● Document passage
--------

The aim of this study was to test the hypothesis that the dispersal of sylvatic triatomines to anthropic habitats is stimulated by degradation of their natural habitat. Location 

State of Espírito Santo, south-eastern Brazil. Methods 

We georeferenced records of domiciliary captures of sylvatic triatomines (1996–2005) obtained from the database of the entomological surveillance programme of the Brazilian National Health Foundation. We partitioned the study area into 543 equal hexagons and attributed information on the presence/absence of triatomines and climatic, topographic and biological variables to each. Using generalized additive models (GAMs), we defined the determinant variables for triatomine presence/absence and demarcated the potential areas in which they might occur. We then subjected the hexagons with a high probability of triatomine presence to a second analysis, adding information on the number of domiciliary captures of triatomines and landscape indices that measured quantitative and spatial patterns of forest fragments. We used GAMs to determine the indices that influenced the number of domiciliary captures of triatomines. Results 

The presence of triatomines was characterized by a strong positive correlation with variability of terrain slope. This variable was used to demarcate the areas where triatomines were likely to occur. Landscape indices associated with the number of domiciliary captures of triatomines were the number of patches, the fractal dimension index, the total core area and the clumpiness index. Main conclusions 

Our results do not support the hypothesis that domiciliary invasion by sylvatic triatomines is stimulated by environmental degradation. Instead, the results suggest that less degraded areas maintain larger populations of triatomines and consequently present higher indices of dispersal and domiciliary invasion. Particular landscape patterns and dispositions of human dwellings, however, may enhance the probability of triatomines being attracted to the artificial light of dwellings. Initiation of flight and consequent dispersal is a naturally occurring process that allows triatomines to find and colonize areas that favour the survival of their offspring.

--------

● Dataset content
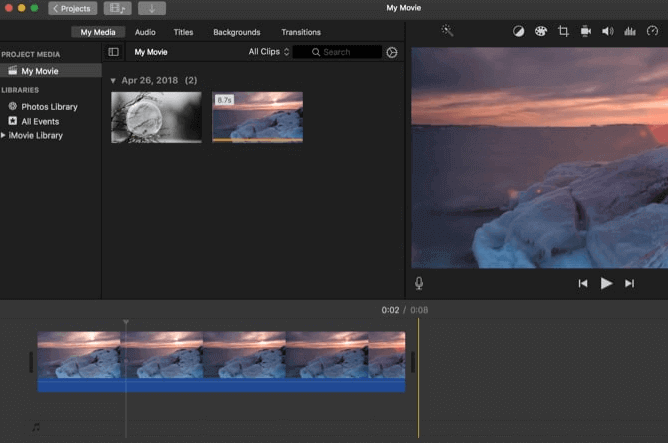The width and height of the screenshot is (668, 443).
Task: Click the voiceover microphone icon
Action: click(419, 284)
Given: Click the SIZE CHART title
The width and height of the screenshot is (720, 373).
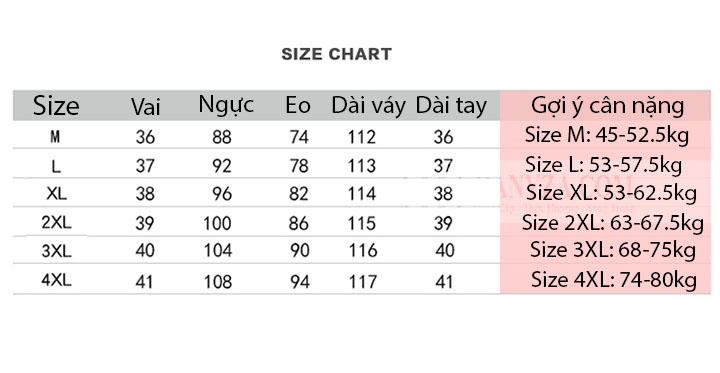Looking at the screenshot, I should click(337, 54).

--------

● What needs to be done
Return everything in the triatomine dispersal study, from "Our results do" down to "of their offspring.", word for word. The records have no connection to the text.

● Exercise result
Our results do not support the hypothesis that domiciliary invasion by sylvatic triatomines is stimulated by environmental degradation. Instead, the results suggest that less degraded areas maintain larger populations of triatomines and consequently present higher indices of dispersal and domiciliary invasion. Particular landscape patterns and dispositions of human dwellings, however, may enhance the probability of triatomines being attracted to the artificial light of dwellings. Initiation of flight and consequent dispersal is a naturally occurring process that allows triatomines to find and colonize areas that favour the survival of their offspring.